It is absolutely awful, and the families must be worried sick about their kids. The AP and Reuters, online, said the purpose behind the shootings were unknown at this time, and gave no information about the gunman, other than he is dead too. By whom, himself or the police, hasn't been announced.

Gill

ellice wrote:

Reply to
Gill Murray

What a terribly sad situation this is. The death toll now stands at 22.

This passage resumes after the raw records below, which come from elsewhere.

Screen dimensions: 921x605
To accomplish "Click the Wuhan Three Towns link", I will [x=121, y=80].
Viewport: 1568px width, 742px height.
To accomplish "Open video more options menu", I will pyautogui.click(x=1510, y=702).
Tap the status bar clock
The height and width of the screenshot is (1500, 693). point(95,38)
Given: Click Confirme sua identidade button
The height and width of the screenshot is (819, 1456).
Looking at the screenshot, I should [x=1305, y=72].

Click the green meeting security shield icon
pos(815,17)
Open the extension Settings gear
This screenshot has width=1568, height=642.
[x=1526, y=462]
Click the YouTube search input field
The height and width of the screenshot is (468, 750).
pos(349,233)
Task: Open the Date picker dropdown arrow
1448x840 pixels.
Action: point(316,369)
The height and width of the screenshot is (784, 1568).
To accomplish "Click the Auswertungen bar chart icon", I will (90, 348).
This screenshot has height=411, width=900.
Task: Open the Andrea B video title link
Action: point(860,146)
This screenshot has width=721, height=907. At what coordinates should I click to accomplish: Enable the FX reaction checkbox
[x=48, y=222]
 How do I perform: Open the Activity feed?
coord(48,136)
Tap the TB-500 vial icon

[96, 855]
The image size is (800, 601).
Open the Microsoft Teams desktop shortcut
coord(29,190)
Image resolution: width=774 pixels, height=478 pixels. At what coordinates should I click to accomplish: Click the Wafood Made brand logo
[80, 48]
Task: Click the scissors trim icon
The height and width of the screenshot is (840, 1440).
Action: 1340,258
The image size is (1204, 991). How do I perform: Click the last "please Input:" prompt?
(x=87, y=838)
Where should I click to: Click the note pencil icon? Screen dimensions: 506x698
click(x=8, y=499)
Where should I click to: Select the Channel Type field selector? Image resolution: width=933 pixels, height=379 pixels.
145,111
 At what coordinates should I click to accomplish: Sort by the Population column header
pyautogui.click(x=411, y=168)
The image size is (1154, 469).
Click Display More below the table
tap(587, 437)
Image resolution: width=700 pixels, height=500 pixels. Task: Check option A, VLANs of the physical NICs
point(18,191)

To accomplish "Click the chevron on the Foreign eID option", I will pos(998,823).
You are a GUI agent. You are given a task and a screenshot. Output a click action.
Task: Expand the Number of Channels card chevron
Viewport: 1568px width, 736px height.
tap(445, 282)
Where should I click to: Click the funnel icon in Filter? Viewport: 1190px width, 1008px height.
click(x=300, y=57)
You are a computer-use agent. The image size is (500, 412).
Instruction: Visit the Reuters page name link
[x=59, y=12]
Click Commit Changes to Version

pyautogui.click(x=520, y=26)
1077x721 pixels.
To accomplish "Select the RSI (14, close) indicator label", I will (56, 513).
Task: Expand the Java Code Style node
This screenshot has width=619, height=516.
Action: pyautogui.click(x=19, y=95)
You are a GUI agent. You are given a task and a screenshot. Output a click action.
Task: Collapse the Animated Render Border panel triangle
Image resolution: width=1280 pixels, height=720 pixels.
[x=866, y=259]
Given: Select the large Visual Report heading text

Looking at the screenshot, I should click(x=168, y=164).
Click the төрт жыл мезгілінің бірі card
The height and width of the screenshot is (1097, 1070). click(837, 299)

According to Pete Williams on NBC, two law enforcement officials told him the gunman killed himself.the gunman killed himself

Such a dreadful waste of young life.

Lucille

Reply to
Lucille

The local networks are just covering this here - rather than regular programming. It seems they have recovered at least one weapon, the gov of VA is coming back from Japan, where he had recently arrived. They think the shooter is a student ? But not sure, with some grudge against a professor. Part of the tragedy, the shooting at the dorm was around 7 a.m., yet the campus e-mail blast - at 9:26 - told students to be careful that there had been a shooting. Rather than locking down the campus immediately, cancelling classes. If they had done that, then all those people in the classroom which sustained the big shooting (evidently everyone in the class) wouldn't have been in class, the bulk of the commuter students wouldn't have come in, etc. It's pretty awful.

So, now the questions are the notification system, the judgement about what they were told, besides the delay, and the dorm security. They've set up at the adjacent "Va Tech Inn" for families that want to come and reunite with their students at that site.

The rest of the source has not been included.